Carnival of Natural Parenting -- Hobo Mama and Code Name: MamaVisit Hobo Mama and Code Name: Mama to find out how you can participate in the next Carnival of Natural Parenting!
Please take time to read the submissions by the other carnival participants:


  1. Being parents has really raised our awareness of how unhealthily we were eating in certain ways too!
    We haven't switched over to organics, mainly because of price, but this summer I'm going to try to grow some of the veggies on the "dirty dozen" list myself...we'll see if it works!

  2. Mmm your quiche sounds delicious. I'd like to make more of an effort to shop at our farmer's markets too. Good for you for making the effort to be healthier for your whole family!

  3. Lani @ Boobi Time BlogJune 26, 2012 at 9:10 AM

    I love supporting local farmers markets and local industry in general. I kind of go by this mode of thinking as to where to shop... Farmers market, local organic, local conventional, organic chain store, regular chain store. Its harder in the winter. But in the summer there are lots of possibilities! I am also looking into doing a local (preferably organic) CSA for this year. Thanks for the post.

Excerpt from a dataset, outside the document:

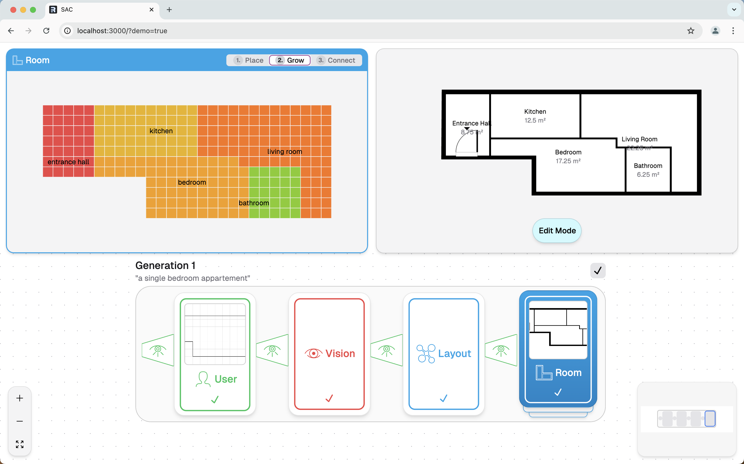Select the 2. Grow step tab
This screenshot has height=464, width=744.
click(x=290, y=60)
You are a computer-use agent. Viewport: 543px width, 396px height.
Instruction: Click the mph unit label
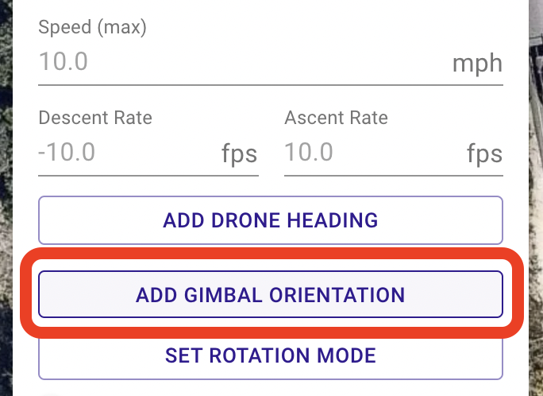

  4. Thanks so much for your suggestions. I'm definitely feeling the same pull to eat more local and organic food and think that's next on my to-do list. I have the same reason: We're doing baby-led weaning but often have nothing on our plates worth giving our baby. Whoops!

  5. We eat mostly organic, I'd say we're 80/20. I second the idea of buying into a CSA, lots of veggies that are fresh, organic and in season. It also gives you a great opportunity to try things you'd normally not buy. We also have a food co-op in my town where they offer members days where you get an extra 10% off- I'm sure not to miss their discount days.
    Farmer's Markets have recently boomed in my town, so that has been so exciting! it spoils you! This time of year I hate when I have to buy my organic veggies in plastic, that just seems so wrong!
    Thanks for sharing!

  6. I love this post, especially the lessons learned. Finding wholesome, local, real food in a new city can be daunting! Thank you for a great perspective, one that is honest and shows where there may be some limitations. I love that you have a meat market! I would be lost without ours! XO, Jennifer of Hybrid Rasta Mama

  7. I know what you mean about organics in plastic. I'm still debating with myself if it is better to by fresh, conventional bell peppers (we eat lots and lots of these) or frozen, pre-sliced organic. I'm leaning towards the frozen since bell peppers are on the dirty dozen, but it seems strange.

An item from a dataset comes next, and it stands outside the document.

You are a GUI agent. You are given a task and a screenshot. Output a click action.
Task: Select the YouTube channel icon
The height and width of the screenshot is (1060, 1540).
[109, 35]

  8. I'm going to try to start a garden, too. But, I'm terrible. I kill herbs that other people say grow like weeds. I hope I have better luck this time!

  9. What a great challenge! I love that you were able to learn more about your new city, too, and I adore that photo of your little family. You're all beautiful! We eat organic as much as possible, but the availability here is really, disappointingly limited.

  10. Just make sure to research your CSAs just like everyone else, we had issues with ours.

    Also, note that a CSA doesn't give you the option of what to buy, so you may end up with small amounts of random things.

    We opted for a local organic delivery service that we can customize and like it so much more!